_Work task:_
No pictures, please: print exactly the lines from the one that contains "You are a computer-use agent. The" through the last line of the listing.

◇ ◇ ◇ ◇ ◇

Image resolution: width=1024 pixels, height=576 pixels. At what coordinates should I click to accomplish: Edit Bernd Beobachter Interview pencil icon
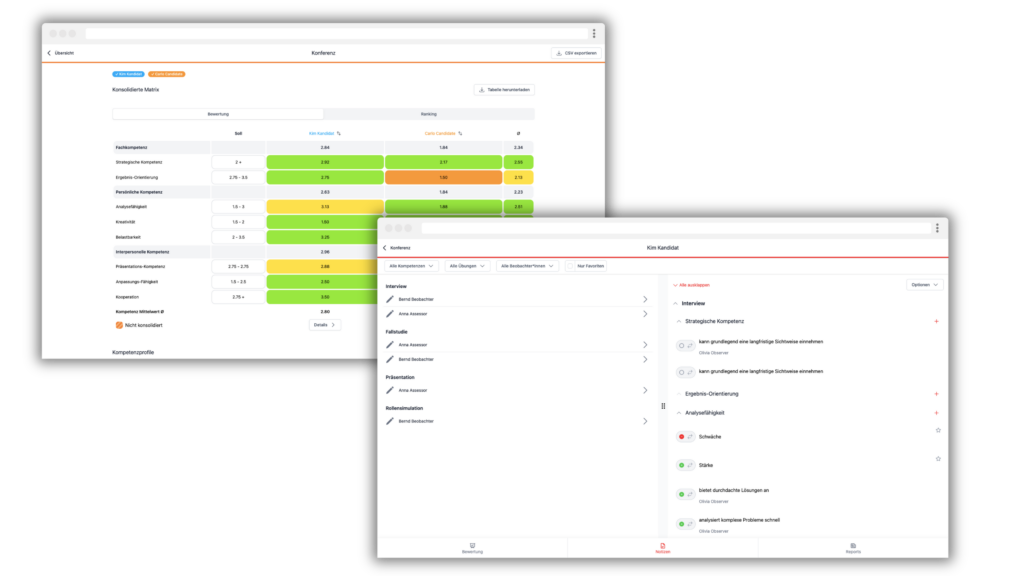390,299
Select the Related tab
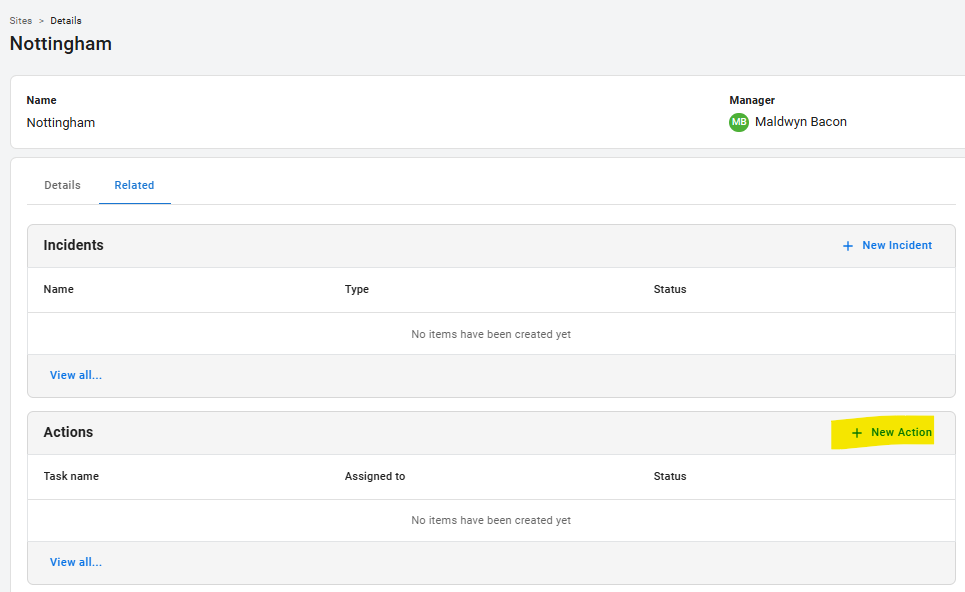The width and height of the screenshot is (965, 592). point(134,185)
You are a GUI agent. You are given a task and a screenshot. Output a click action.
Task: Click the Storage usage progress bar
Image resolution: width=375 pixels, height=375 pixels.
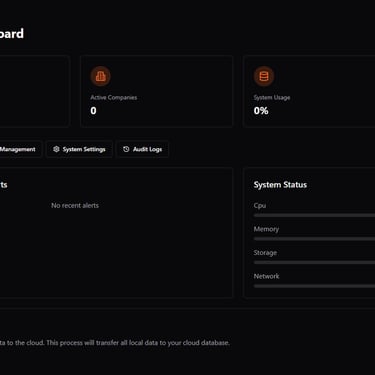pyautogui.click(x=314, y=263)
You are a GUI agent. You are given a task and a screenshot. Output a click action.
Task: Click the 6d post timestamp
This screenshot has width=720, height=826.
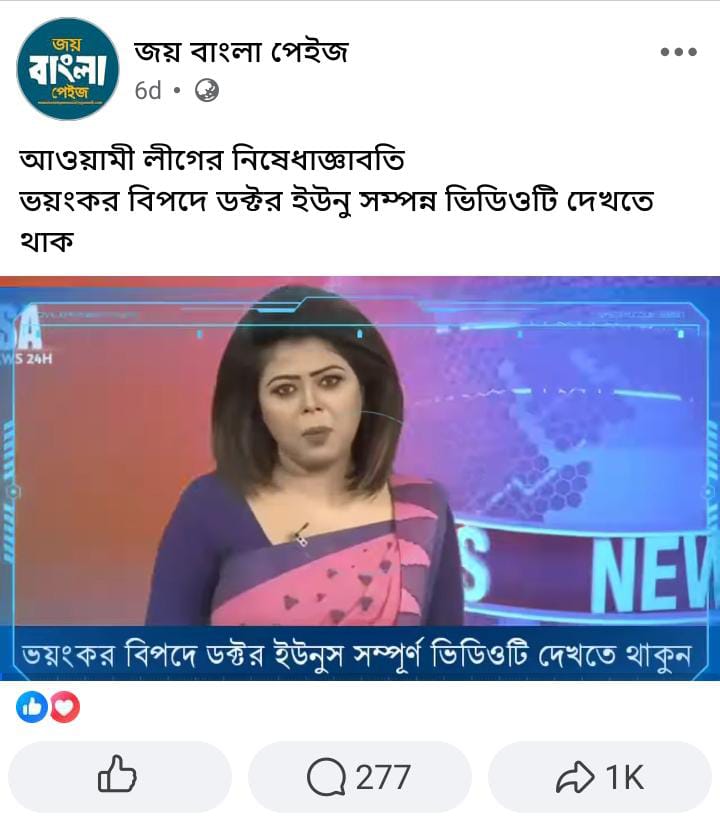pyautogui.click(x=148, y=91)
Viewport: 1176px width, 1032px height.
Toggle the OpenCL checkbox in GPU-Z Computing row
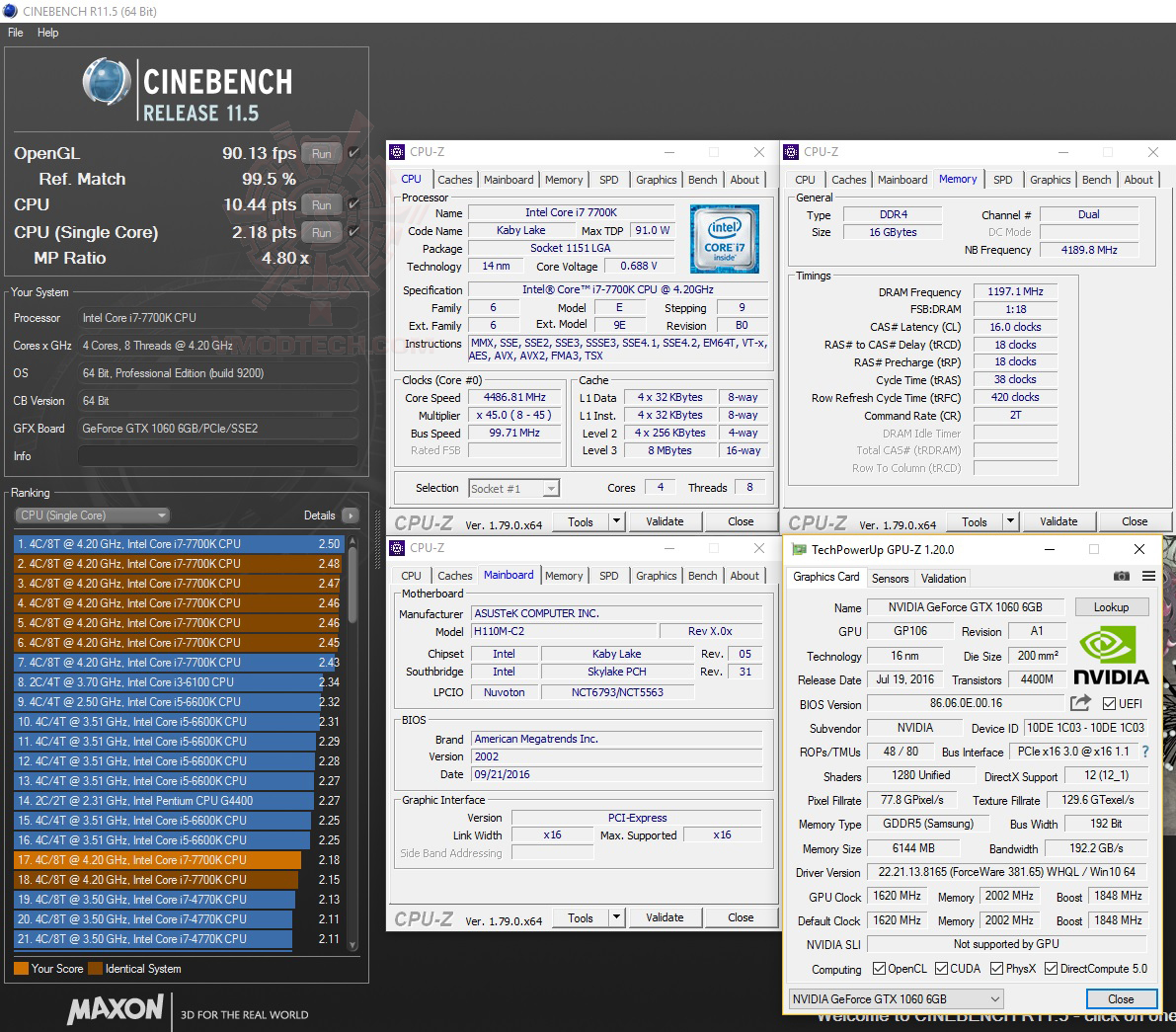878,968
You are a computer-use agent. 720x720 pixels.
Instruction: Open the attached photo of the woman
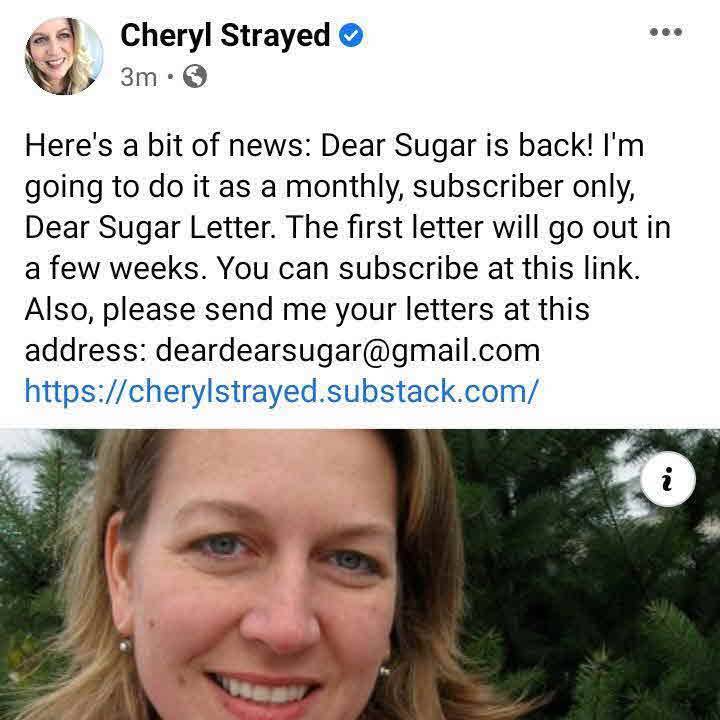(360, 574)
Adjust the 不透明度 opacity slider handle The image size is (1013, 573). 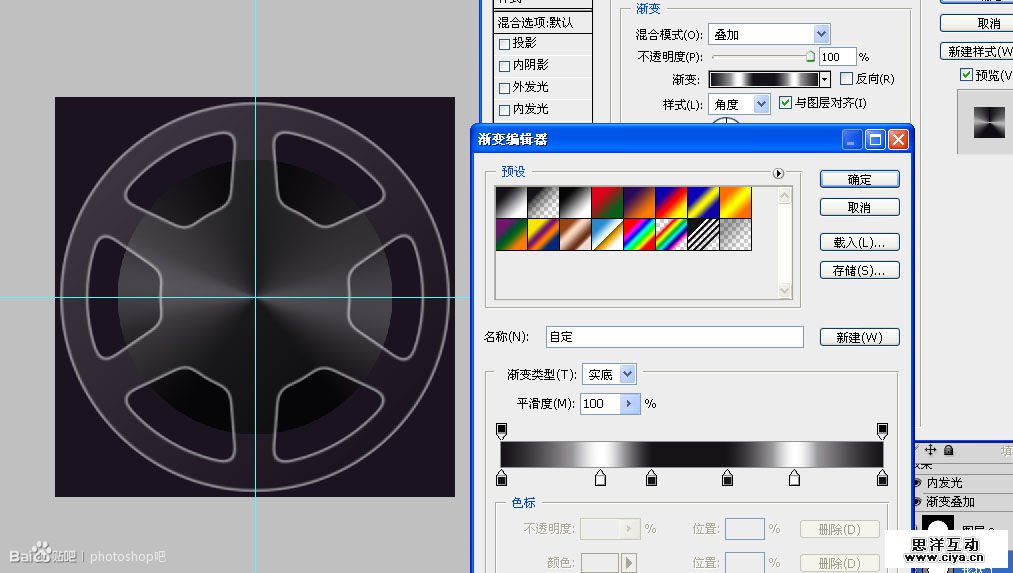[x=810, y=57]
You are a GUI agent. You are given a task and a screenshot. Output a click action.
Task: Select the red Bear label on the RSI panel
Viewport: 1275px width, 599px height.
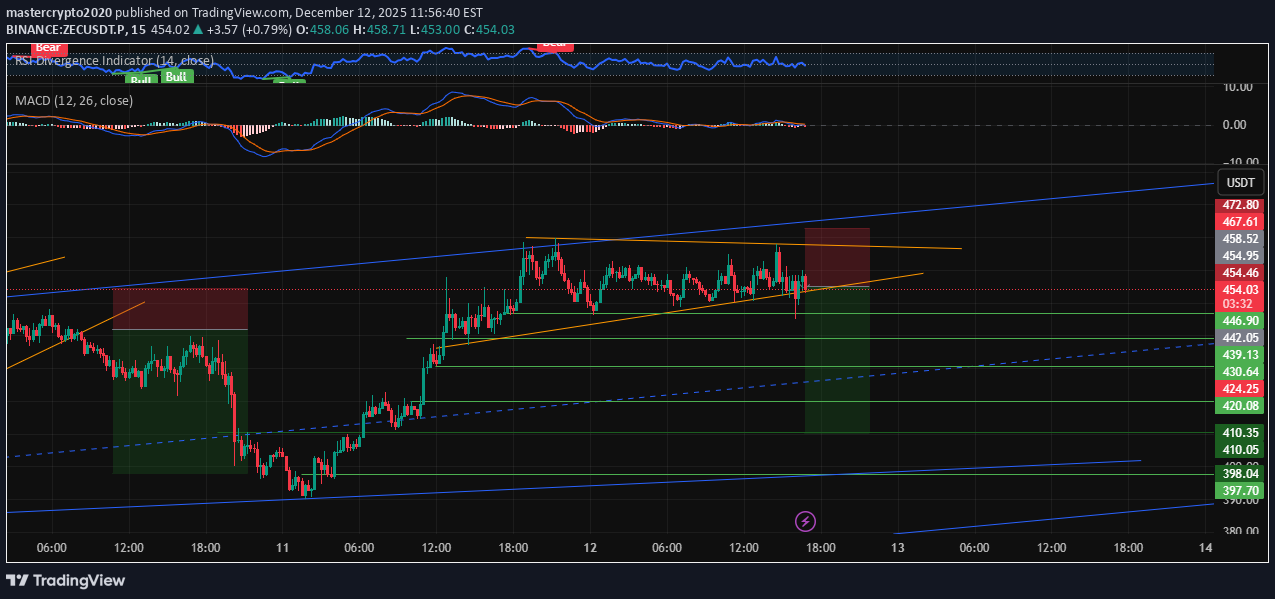pyautogui.click(x=48, y=47)
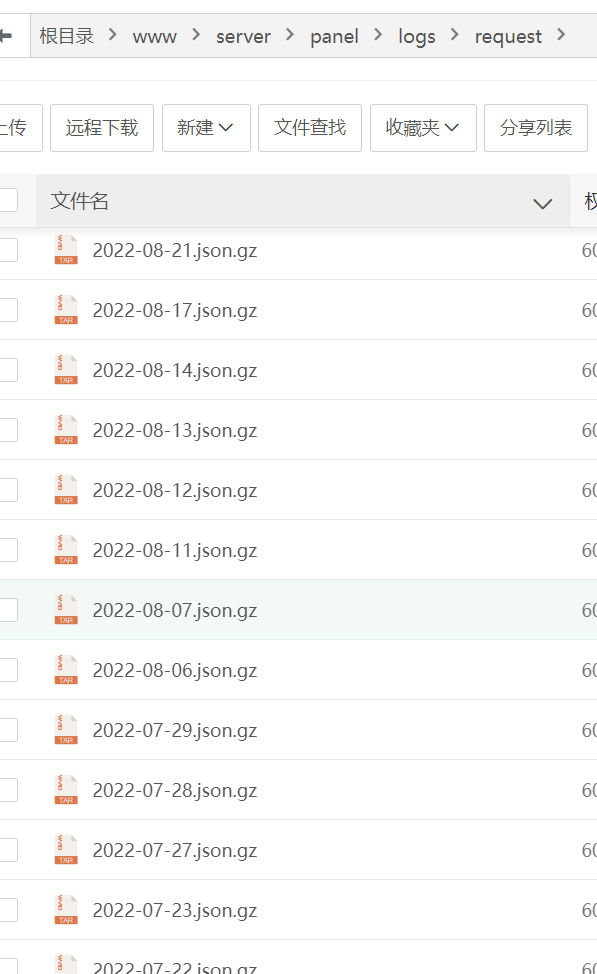Select file name 2022-07-28.json.gz

click(175, 790)
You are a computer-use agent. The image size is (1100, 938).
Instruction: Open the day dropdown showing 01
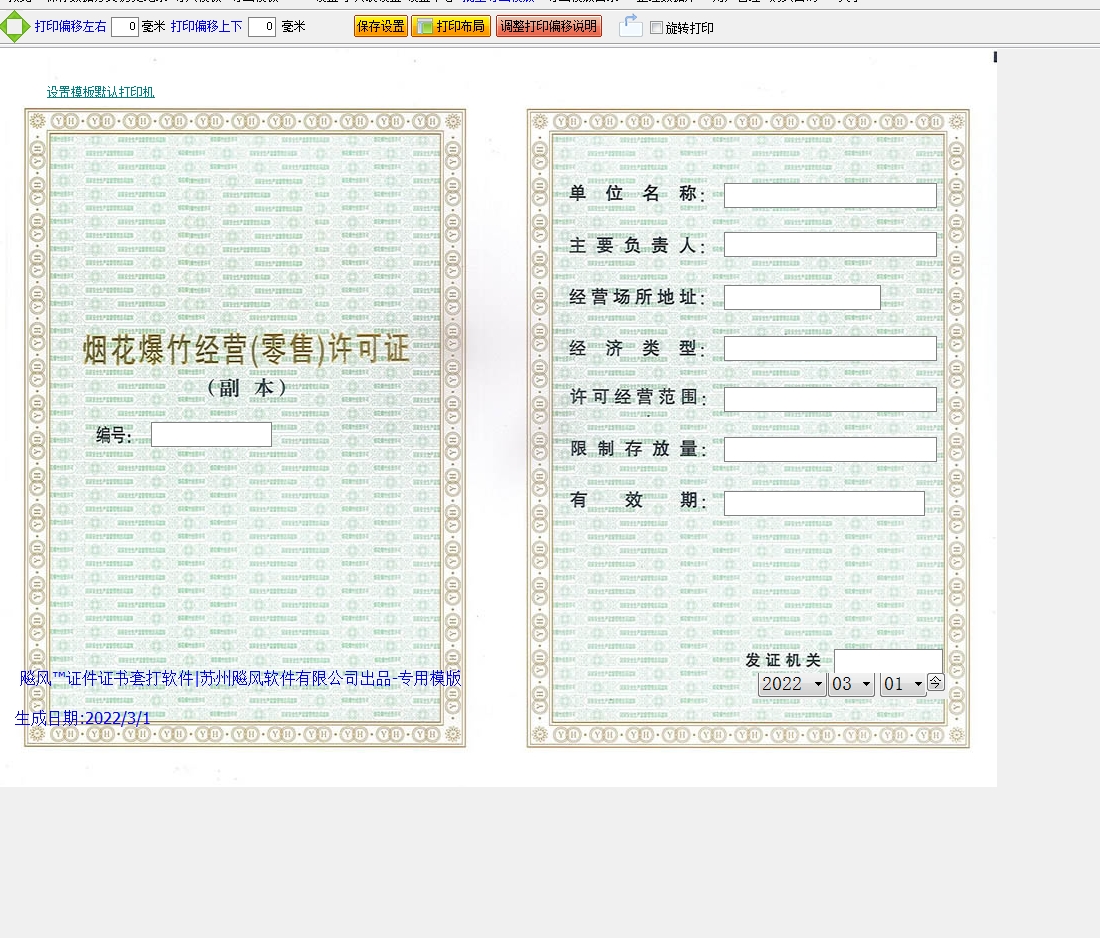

◇ ◇ ◇ ◇ ◇

_Answer for this exercise:_
You are a computer-use agent. The image size is (1100, 938).
Instruction: Open the day dropdown showing 01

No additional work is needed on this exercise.